Sparse output

Many of the descriptors become very sparse when using a large chemical space, or when calculating derivatives. Because of this, DScribe provides the possibility of creating the output in a sparse format. The sparse output simply means that only non-zero entries are stored. This can create significant savings in both RAM and disk usage.

From version 1.0.0 onwards, the sparse output uses the sparse.COO class from the sparse library. The main benefit compared to e.g. the sparse formats provided by scipy is that sparse.COO supports n-dimensional sparse output with a convenient slicing syntax.

Persistence

In order to save/load the sparse output you will need to use the sparse.save_npz/sparse.load_npz functions from the sparse library. The following example demonstrates this:

import sparse
from ase.build import molecule
from dscribe.descriptors import SOAP

# Let's create SOAP feature vectors for two structures and all positions. If
# the output sizes are the same for each structure, a single 3D array is
# created.
soap = SOAP(
    species=["C", "H", "O"],
    periodic=False,
    r_cut=5,
    n_max=8,
    l_max=8,
    average="off",
    sparse=True
)
soap_features = soap.create([molecule("H2O"), molecule("CO2")])
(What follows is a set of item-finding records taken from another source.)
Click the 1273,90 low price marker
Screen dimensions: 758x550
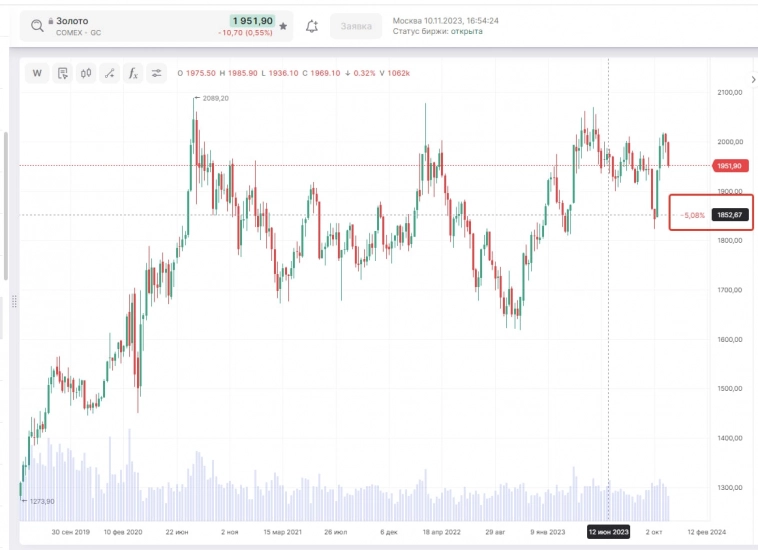pyautogui.click(x=39, y=501)
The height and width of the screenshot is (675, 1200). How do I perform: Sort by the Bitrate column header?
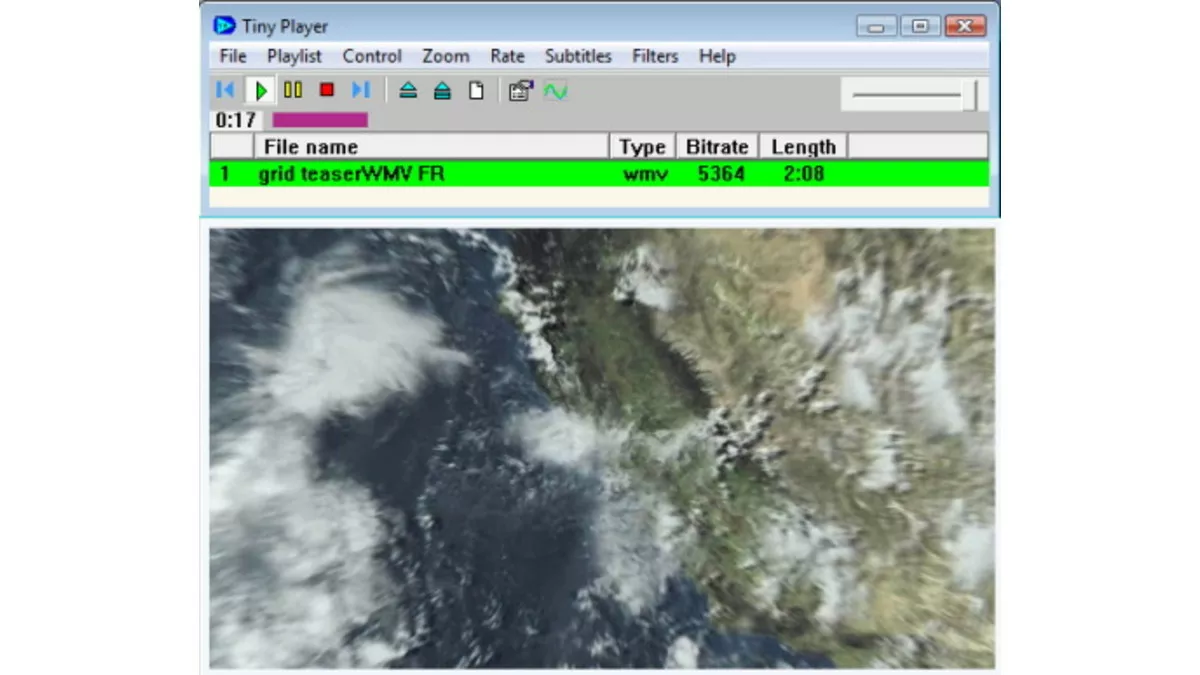[x=717, y=147]
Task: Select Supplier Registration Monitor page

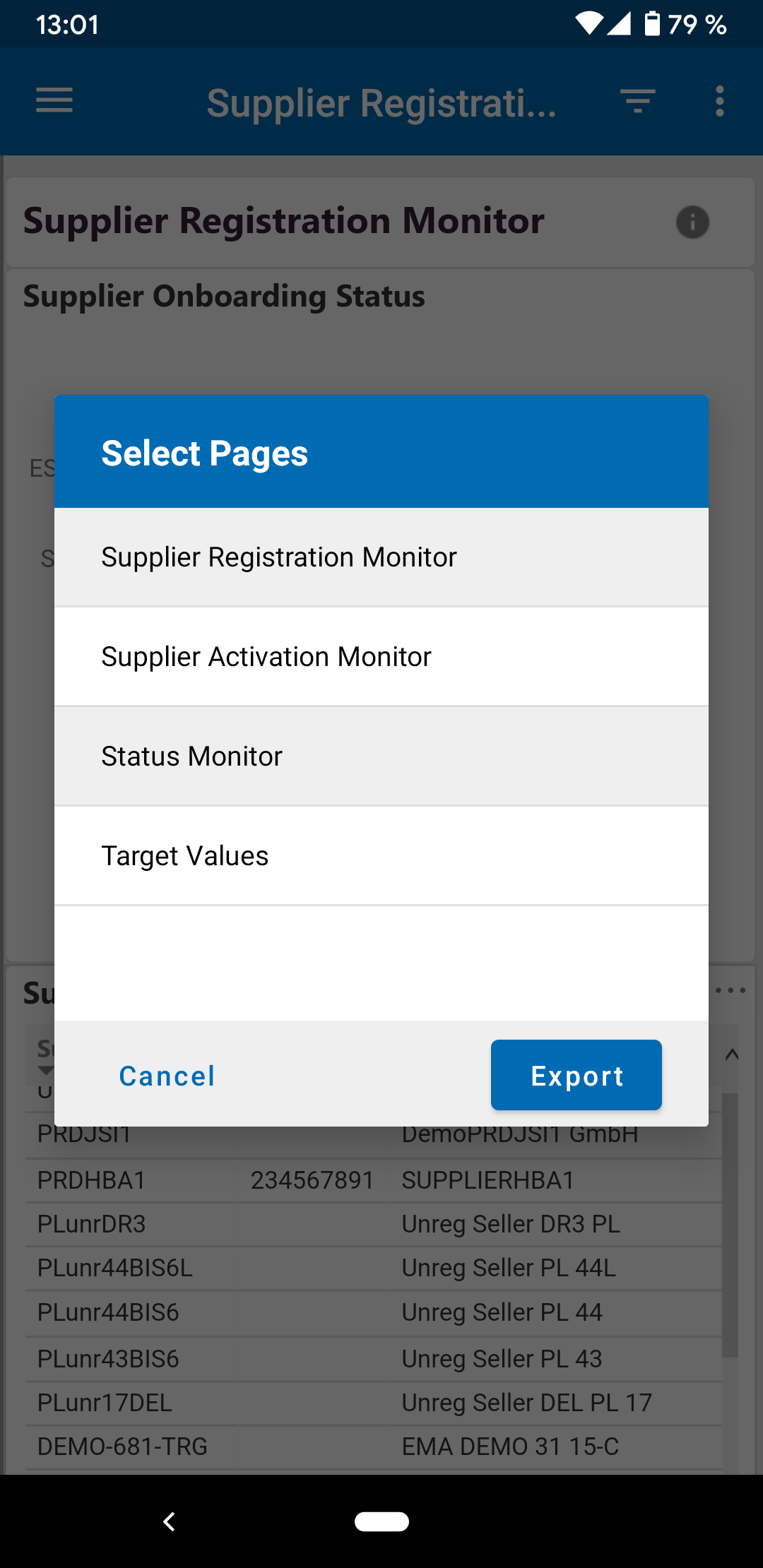Action: coord(382,557)
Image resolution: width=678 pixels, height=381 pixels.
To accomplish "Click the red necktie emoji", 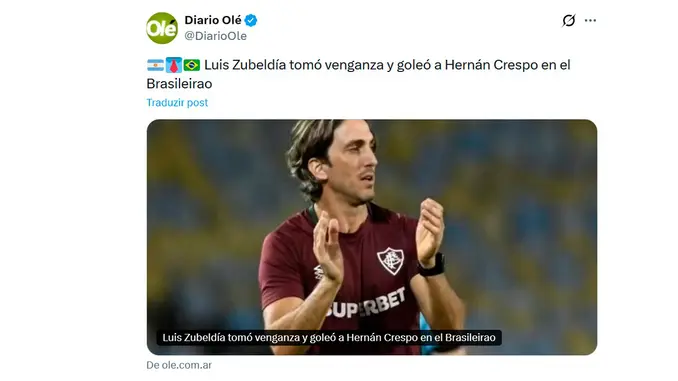I will (173, 65).
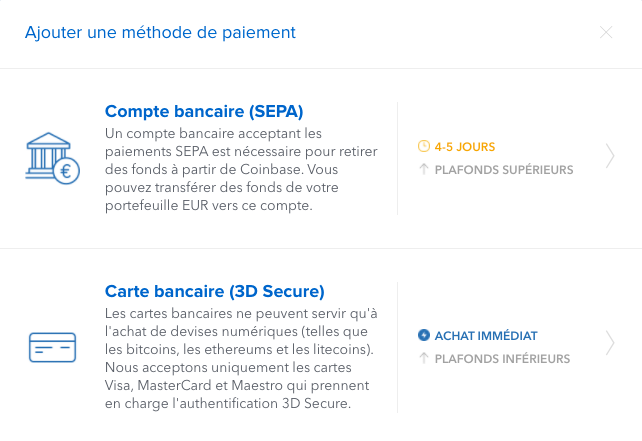Click the up arrow beside Plafonds inférieurs
The image size is (642, 441).
424,358
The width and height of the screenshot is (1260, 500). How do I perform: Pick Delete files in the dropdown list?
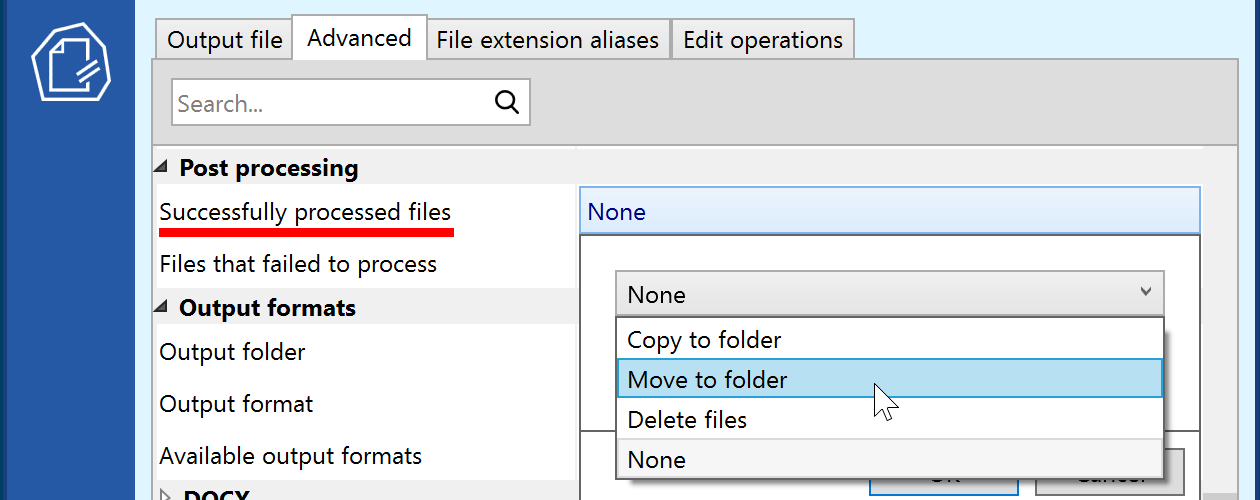[687, 420]
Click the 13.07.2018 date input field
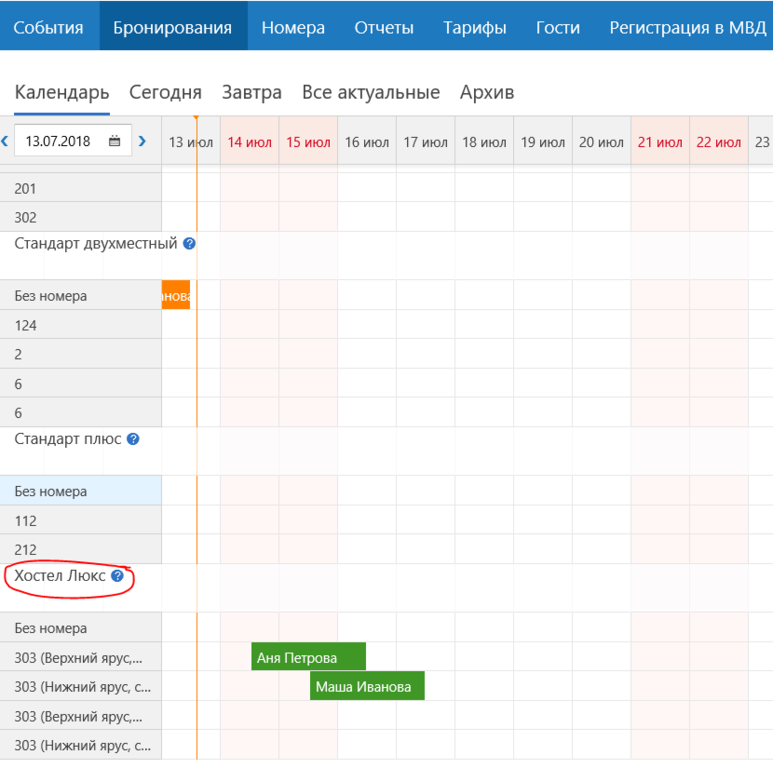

# Save the output to disk and load it back.
sparse.save_npz("soap.npz", soap_features)
soap_features = sparse.load_npz("soap.npz")

Note

Do not confuse sparse.save_npz/sparse.load_npz with the similarly named functions in scipy.sparse.

Conversion

Many external libraries still only support either dense numpy arrays or the 2D sparse matrices from scipy.sparse. This is mostly due to the efficient linear algebra routines that are implemented for them. Whenever you need such format, you can simply convert the output provided by DScribe to the needed format with todense(), tocsr() or tocsc():

dense = soap_features.todense()
csr = soap_features[0, :, :].tocsr()
csc = soap_features[0, :, :].tocsc()

Note

Because scipy.sparse only suppports 2D sparse arrays, you can only call the tocsr()/tocsc()-functions on 2D slices.